Earnhardt no fan of joined-together strategy

7/4/2011
ASSOCIATED PRESS
It was two-by-two early at Daytona for the teams of Jeff Burton (31) and Clint Bowyer (33), and that of Dale Earnhardt, Jr., (88) and Jimmie Johnson (48) as drivers ride bumpers.
It was two-by-two early at Daytona for the teams of Jeff Burton (31) and Clint Bowyer (33), and that of Dale Earnhardt, Jr., (88) and Jimmie Johnson (48) as drivers ride bumpers.

DAYTONA BEACH, Fla. -- Dale Earnhardt, Jr., made it clear he's no fan of the current style of restrictor plate racing before he even arrived at Daytona International Speedway.

"I'm not looking forward to going to Daytona, not with the way the drafting is there," he said a week before Saturday's race.

"It's really weird and kinda wrong on some levels to race that way," he said.

But if there was any doubt, he ended it after a frustrating 19th-place finish that had his passionate army of fans accusing Hendrick Motorsports teammate Jimmie Johnson of sabotaging Earnhardt's chance to win.

"I am really ticked off. It was a foolish ... race. I don't know what to tell you," he fumed. "I don't like this kind of racing and you know it."

There once was a time when Earnhardt didn't need help to win at Daytona, when he could just slice his way to the front and hold off a train of traffic in the closing laps. That's how he did it 10 years ago, on his first visit to the track following his father's fatal accident in the 2001 Daytona 500. And that's how he did it 17 months ago, when he charged from 10th to second in the breathtaking final two laps of the season-opener.

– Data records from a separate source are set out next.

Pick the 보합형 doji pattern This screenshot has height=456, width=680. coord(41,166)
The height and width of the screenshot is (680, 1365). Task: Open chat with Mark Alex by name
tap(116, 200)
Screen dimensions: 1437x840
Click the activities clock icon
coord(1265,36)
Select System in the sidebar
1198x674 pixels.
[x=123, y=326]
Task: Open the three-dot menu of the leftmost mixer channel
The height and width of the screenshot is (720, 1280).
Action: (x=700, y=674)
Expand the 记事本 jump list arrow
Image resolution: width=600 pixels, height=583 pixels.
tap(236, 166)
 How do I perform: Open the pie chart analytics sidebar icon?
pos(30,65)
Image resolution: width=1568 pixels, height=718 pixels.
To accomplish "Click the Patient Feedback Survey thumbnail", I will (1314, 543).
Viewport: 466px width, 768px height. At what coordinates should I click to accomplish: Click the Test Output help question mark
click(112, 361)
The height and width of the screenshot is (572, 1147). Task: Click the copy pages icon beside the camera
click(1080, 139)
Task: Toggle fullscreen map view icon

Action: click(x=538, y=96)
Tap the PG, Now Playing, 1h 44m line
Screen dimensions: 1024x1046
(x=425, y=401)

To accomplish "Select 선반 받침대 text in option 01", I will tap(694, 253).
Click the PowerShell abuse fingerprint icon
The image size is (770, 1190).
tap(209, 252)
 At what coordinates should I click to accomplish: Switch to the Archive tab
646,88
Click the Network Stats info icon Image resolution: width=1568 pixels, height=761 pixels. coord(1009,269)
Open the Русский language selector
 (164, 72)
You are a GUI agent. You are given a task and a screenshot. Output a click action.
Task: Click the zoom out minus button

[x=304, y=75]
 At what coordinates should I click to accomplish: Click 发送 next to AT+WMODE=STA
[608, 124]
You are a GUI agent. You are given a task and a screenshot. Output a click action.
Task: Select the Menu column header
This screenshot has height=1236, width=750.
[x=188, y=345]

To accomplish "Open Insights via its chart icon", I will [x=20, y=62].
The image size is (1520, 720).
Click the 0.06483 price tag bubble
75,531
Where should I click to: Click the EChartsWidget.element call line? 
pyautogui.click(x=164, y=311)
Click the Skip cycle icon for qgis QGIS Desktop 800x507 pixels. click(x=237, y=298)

The racing has changed dramatically since then, and drivers now need to create a two-car hookup to get around Daytona. They use one spotter, with the lead driver taking traffic signals, guiding the trailing driver, who is stuck in a perpetual blind spot as he's glued to the rear bumper.

The tandem racing debuted at the start of the season, was elevated to a more sophisticated level at Talladega, and led almost every driver to pick a partner and devise a strategy before they got to Daytona.

Maybe Earnhardt would have felt differently had the outcome been a little better last night. But as winner David Ragan made his move toward the front with teammate Matt Kenseth, the Earnhardt-Johnson duo was mired in traffic.

Then they were separated when Johnson ducked onto pit road, but Earnhardt stayed on the track.

"I'm driving my car, do what I'm told," Earnhardt said. "They decided to do something different. I can't run the whole damn thing from the seat of the damn race car. I'm just doing what I'm told out there. I don't know how that affected us, if it did at all."